Local government officials addressed attendees at the Carbon County Chamber of Commerce luncheon on Thursday. Despite COVID-19 throwing a wrench in everyday life, those that spoke said there have been many successes throughout the year regardless of the seemingly overwhelming setbacks.
Congressman John Curtis was the first to speak, highlighting the area for its continued efforts and improvements. Curtis said that when he was first elected, he realized that Carbon County was on the verge of “something great.” He continued, saying that the efforts are proving beneficial as Carbon County continues to improve.
Helper City Lenise Peterman then addressed attendees, highlighting some of the milestones the city has reached this year. She spoke on the city becoming Dark Sky Community certified as well as the implementation of the city-wide Yard of the Month program. Peterman also outlined the ongoing Price River restoration project in addition to the wayfinding project that is underway.
“We are so proud of what we have been able to do,” Peterman said.
Price City Councilwoman Terry Willis was the next elected official to speak. She stated that while things were unknown and scary at times at the beginning of the COVID-19 pandemic, the city, as a whole, has done better than expected.
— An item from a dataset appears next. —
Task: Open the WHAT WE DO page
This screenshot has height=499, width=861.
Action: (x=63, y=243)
Willis encouraged residents to continue shopping locally and supporting businesses in the area, especially as the holidays approach. She said a good time to do this will be during the Children’s Justice Center’s Christmas Tree Regalia, which will span Price City’s Main Street this year. Participating businesses will display the auction trees, welcoming community members to admire the trees and place bids as well as enjoy some holiday shopping.
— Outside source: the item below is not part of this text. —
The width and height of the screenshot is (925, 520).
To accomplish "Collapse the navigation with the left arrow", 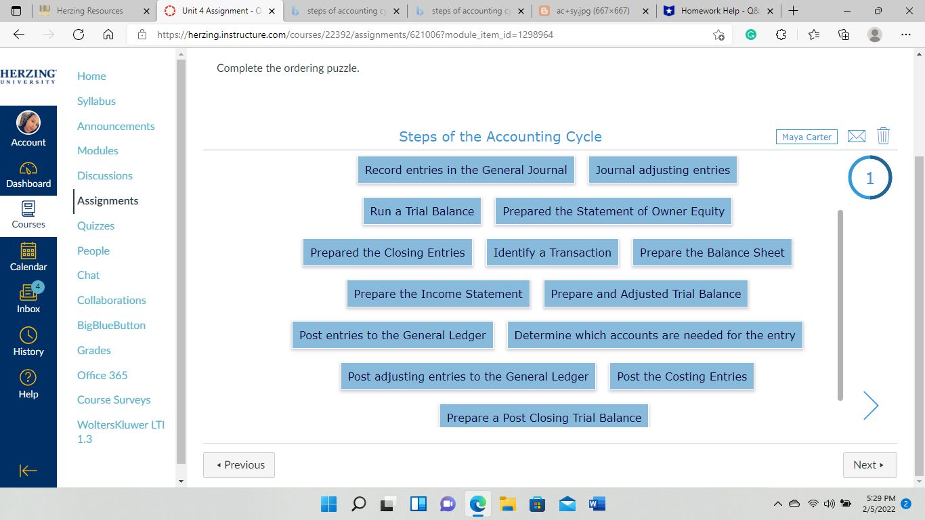I will point(28,471).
Finally, Carbon County Commissioner Casey Hopes took the microphone. He focused on CARES Act funding that is available to businesses in Carbon County. This grant funding does not need to be paid back and is available to businesses that have been impacted by the COVID-19 pandemic. Businesses can obtain applications from Price City Hall, the Carbon County Administration Building or the Southeastern Utah Association of Local Governments.